Chrysoperla lucasina can be distinguished from other members of the carnea-group of the genus Chrysoperla by subtle and variable morphological attributes. Species within the genus are largely demarcated by unique vibrational courtship songs, with a distinct, geographically constant combination of long and short songs characterizing C. lucasina. As males and females establish duets of identical songs before copulation, the songs serve to reproductively isolate species and prevent hybridization within the genus.

Adults can be encountered from late Spring through mid-Autumn.

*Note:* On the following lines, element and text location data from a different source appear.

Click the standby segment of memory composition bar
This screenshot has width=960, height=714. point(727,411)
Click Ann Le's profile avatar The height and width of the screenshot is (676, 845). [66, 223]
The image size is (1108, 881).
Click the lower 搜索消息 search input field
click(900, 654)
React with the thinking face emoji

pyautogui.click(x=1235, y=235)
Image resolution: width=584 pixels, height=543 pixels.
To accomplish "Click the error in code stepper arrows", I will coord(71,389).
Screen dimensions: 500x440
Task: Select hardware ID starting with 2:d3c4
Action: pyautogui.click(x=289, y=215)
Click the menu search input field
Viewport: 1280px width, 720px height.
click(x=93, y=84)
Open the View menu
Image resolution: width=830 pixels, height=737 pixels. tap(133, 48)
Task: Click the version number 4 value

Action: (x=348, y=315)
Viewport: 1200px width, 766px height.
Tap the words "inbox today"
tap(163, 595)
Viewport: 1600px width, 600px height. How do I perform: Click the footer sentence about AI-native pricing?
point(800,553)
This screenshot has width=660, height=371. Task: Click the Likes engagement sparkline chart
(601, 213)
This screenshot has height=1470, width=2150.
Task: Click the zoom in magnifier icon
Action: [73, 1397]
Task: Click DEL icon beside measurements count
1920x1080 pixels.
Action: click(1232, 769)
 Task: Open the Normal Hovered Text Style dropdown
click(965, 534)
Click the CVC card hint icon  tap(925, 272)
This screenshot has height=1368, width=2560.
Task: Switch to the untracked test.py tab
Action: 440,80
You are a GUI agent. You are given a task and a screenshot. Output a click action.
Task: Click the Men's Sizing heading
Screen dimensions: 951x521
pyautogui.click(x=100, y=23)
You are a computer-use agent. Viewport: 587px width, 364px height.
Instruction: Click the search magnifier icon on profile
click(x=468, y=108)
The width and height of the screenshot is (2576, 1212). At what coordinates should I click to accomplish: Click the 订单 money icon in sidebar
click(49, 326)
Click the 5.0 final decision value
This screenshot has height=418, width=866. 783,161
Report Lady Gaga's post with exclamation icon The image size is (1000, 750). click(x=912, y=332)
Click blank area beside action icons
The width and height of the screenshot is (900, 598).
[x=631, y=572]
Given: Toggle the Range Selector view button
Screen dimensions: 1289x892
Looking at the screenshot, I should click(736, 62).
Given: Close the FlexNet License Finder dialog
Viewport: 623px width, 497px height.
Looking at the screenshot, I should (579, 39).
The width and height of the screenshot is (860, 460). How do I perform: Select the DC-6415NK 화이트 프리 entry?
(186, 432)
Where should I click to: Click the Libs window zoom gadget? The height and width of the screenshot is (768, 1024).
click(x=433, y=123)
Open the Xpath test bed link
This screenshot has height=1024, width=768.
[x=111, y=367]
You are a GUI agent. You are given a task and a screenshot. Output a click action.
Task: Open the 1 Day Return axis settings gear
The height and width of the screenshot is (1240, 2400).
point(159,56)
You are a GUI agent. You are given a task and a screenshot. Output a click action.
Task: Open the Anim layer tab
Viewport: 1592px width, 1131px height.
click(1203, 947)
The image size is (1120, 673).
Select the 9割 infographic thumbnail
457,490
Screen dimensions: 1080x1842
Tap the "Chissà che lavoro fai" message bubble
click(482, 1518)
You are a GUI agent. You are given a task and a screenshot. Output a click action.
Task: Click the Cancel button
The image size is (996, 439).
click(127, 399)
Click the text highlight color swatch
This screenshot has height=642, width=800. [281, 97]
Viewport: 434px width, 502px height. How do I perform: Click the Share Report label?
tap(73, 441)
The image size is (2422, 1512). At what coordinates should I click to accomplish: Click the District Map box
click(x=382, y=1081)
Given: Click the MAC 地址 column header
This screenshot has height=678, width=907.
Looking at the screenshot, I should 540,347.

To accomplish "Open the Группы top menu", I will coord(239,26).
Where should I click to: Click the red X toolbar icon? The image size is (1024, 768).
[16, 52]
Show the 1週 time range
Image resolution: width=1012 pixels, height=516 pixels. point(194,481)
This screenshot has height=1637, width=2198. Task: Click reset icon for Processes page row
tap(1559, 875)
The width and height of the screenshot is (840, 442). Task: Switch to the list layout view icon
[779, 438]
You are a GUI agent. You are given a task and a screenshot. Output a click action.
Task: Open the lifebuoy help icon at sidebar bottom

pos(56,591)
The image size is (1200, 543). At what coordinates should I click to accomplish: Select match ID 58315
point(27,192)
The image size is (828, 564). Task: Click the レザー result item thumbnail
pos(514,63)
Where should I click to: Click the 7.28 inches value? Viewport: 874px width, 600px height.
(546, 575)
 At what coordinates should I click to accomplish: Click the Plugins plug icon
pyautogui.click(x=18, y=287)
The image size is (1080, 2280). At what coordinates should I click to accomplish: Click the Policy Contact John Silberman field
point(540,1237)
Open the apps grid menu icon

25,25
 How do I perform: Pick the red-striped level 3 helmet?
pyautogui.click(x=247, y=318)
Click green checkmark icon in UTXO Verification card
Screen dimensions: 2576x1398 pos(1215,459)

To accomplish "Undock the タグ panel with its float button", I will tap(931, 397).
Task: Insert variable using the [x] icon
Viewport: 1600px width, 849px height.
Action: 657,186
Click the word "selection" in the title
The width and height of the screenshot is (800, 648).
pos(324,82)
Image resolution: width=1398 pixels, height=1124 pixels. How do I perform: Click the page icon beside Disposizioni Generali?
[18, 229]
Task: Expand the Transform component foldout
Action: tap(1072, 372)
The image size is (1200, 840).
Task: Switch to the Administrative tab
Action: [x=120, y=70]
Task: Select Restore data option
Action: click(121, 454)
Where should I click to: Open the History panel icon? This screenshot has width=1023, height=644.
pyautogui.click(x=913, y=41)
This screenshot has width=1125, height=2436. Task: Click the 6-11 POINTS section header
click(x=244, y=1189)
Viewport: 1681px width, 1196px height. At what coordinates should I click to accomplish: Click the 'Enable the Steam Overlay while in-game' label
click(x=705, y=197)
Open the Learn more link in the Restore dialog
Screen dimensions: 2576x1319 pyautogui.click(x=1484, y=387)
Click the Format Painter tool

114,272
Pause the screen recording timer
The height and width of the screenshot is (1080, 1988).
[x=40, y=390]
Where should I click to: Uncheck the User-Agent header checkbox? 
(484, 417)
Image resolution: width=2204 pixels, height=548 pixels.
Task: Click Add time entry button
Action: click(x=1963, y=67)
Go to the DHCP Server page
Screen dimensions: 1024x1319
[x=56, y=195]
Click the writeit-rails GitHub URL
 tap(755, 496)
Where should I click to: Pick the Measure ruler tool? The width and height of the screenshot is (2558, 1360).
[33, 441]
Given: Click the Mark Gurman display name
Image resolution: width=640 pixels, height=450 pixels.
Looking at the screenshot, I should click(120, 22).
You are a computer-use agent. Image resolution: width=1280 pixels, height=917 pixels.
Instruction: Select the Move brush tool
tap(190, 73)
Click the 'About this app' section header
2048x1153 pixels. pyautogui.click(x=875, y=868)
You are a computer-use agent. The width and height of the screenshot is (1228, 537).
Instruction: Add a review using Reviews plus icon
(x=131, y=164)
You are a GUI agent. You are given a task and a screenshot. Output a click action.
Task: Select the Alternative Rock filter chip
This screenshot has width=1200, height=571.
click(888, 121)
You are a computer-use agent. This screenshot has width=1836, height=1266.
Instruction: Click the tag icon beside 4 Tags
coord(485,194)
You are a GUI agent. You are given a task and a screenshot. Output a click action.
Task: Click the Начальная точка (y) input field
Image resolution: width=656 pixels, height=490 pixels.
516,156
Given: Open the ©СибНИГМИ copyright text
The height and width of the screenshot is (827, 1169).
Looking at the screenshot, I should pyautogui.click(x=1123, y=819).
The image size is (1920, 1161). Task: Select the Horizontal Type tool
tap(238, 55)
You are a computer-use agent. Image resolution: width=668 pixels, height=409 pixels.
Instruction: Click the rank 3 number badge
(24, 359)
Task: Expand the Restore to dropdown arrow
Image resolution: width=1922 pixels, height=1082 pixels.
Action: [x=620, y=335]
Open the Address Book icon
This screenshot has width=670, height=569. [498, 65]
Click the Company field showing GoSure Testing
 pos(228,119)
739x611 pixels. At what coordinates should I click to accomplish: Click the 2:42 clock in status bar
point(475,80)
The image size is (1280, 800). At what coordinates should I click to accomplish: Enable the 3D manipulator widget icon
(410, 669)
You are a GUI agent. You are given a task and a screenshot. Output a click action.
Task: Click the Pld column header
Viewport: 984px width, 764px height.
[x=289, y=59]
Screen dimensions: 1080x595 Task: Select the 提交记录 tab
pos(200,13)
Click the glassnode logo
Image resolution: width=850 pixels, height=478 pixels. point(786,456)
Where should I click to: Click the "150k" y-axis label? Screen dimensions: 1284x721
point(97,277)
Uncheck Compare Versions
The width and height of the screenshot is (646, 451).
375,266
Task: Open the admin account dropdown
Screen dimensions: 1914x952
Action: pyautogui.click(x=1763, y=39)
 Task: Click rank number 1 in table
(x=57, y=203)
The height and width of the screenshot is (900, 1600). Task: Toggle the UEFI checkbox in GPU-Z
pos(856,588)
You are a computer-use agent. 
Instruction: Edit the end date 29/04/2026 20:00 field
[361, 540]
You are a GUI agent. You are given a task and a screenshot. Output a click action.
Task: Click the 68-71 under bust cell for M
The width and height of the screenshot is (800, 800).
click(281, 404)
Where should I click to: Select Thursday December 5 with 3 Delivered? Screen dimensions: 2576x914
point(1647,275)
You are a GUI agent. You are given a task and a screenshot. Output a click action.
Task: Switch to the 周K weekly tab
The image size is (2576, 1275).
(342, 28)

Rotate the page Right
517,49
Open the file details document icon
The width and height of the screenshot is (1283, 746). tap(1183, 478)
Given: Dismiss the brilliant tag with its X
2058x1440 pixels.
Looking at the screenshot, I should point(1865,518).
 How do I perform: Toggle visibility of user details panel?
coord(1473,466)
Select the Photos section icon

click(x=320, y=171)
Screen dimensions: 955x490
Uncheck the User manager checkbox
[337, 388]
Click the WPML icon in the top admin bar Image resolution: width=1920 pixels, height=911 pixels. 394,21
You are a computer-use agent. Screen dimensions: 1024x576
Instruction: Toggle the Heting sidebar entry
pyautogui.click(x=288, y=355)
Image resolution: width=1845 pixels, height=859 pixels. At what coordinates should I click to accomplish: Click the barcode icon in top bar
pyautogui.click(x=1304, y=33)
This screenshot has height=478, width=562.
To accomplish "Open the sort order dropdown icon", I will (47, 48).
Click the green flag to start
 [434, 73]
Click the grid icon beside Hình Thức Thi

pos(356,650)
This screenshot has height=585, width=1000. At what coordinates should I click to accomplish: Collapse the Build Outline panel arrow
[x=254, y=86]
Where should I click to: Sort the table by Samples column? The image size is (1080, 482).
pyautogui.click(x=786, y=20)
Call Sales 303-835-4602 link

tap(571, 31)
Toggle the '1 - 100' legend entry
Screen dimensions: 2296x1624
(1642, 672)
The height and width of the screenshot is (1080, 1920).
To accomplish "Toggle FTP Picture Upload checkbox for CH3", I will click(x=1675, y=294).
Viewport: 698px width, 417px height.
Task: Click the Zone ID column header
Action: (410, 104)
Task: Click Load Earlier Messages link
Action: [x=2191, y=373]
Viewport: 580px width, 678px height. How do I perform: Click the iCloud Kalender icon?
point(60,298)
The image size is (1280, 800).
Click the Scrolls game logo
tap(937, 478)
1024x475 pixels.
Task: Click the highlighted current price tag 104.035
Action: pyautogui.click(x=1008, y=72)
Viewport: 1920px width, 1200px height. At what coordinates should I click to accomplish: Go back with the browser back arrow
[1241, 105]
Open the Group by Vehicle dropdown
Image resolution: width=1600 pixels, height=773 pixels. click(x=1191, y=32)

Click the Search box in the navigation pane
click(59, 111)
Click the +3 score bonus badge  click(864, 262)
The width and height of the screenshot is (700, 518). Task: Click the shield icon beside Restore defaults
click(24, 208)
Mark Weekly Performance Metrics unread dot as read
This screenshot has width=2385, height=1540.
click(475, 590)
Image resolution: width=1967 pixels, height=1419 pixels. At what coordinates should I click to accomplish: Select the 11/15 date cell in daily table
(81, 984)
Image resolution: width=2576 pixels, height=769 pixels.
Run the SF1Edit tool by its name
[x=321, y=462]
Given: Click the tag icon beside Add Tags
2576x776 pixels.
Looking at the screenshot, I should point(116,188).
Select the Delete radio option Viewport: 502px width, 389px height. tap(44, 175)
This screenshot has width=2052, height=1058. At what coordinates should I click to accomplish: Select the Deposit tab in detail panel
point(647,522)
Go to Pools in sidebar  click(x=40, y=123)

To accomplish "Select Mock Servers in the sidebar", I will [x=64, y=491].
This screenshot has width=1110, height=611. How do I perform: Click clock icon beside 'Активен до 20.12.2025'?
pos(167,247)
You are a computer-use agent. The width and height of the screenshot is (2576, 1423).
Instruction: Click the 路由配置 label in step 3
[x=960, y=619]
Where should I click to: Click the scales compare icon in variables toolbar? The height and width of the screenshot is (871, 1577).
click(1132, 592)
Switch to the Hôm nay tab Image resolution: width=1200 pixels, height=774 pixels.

They are polyphagous, feeding on pollen and nectar of various herbaceous flowering plants (mainly Brassicaceae, Poaceae, Apiaceae, and Asteraceae), as well as on honeydew, their preferred diet in Autumn.

After the feeding period, they fly near colonies of aphids, where they breed and the females lay eggs. Unlike the adults, the larvae are fearsome predators; consequently, these insects are used for the biological pest control of aphids and other small arthropods. The adult insects hibernate in winter.